EXCERPTED RECORDS: Begin

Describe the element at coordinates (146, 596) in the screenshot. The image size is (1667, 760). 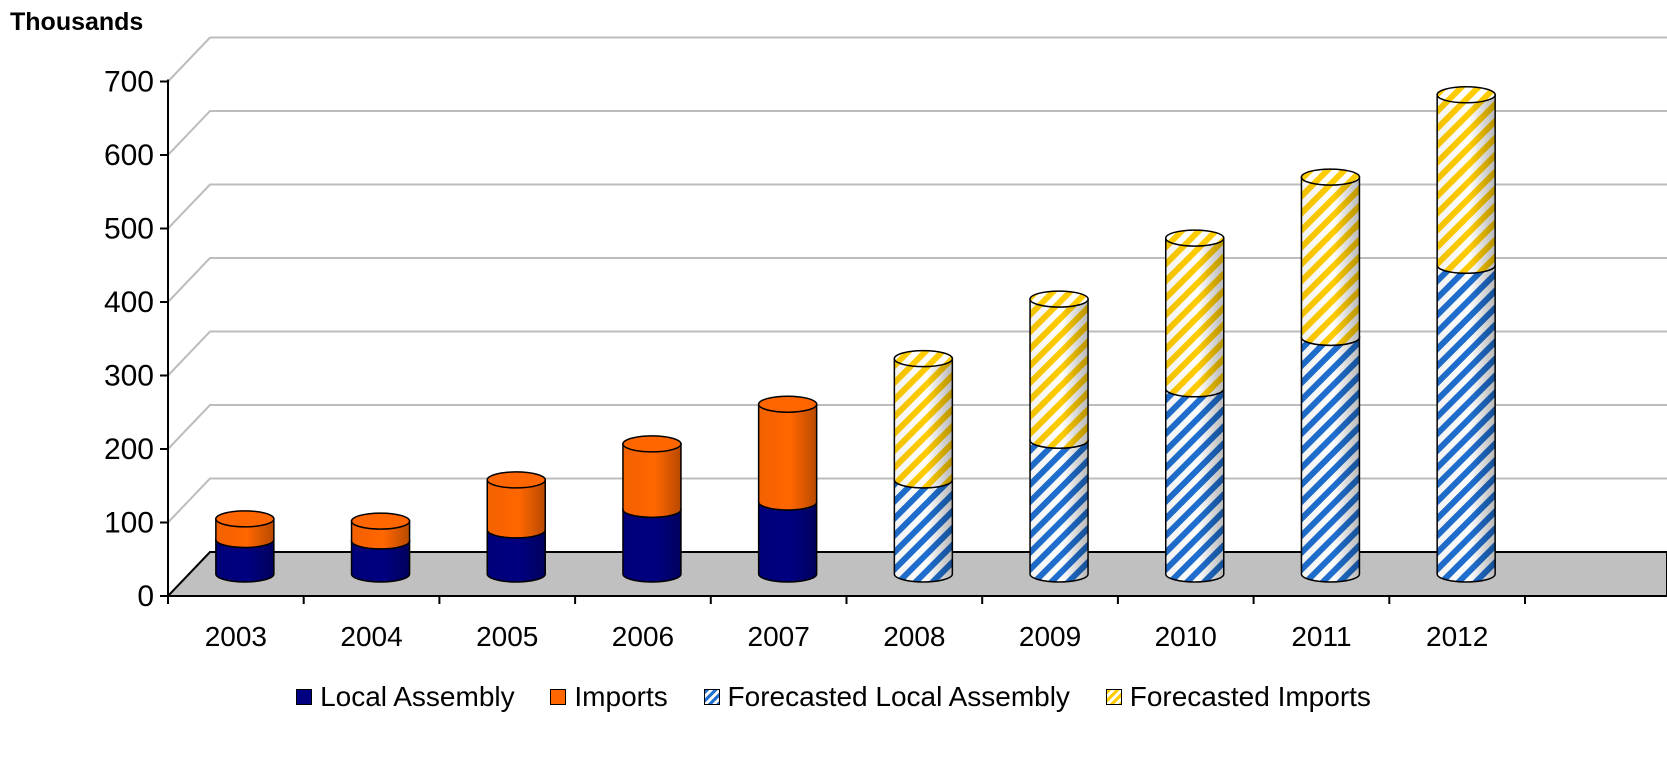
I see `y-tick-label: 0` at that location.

EXCERPTED RECORDS: End
EXCERPTED RECORDS: Begin

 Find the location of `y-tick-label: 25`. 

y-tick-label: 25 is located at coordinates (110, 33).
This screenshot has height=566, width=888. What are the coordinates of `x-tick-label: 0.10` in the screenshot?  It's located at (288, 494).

EXCERPTED RECORDS: End

# WHAT YOU HAVE TO DO:
Transcribe the material from the line containing "Describe the element" through the line containing "at that location.", including both of those lines. Omit the picture from your copy.

# TASK OUTPUT:
Describe the element at coordinates (146, 596) in the screenshot. The image size is (1667, 760). 
I see `y-tick-label: 0` at that location.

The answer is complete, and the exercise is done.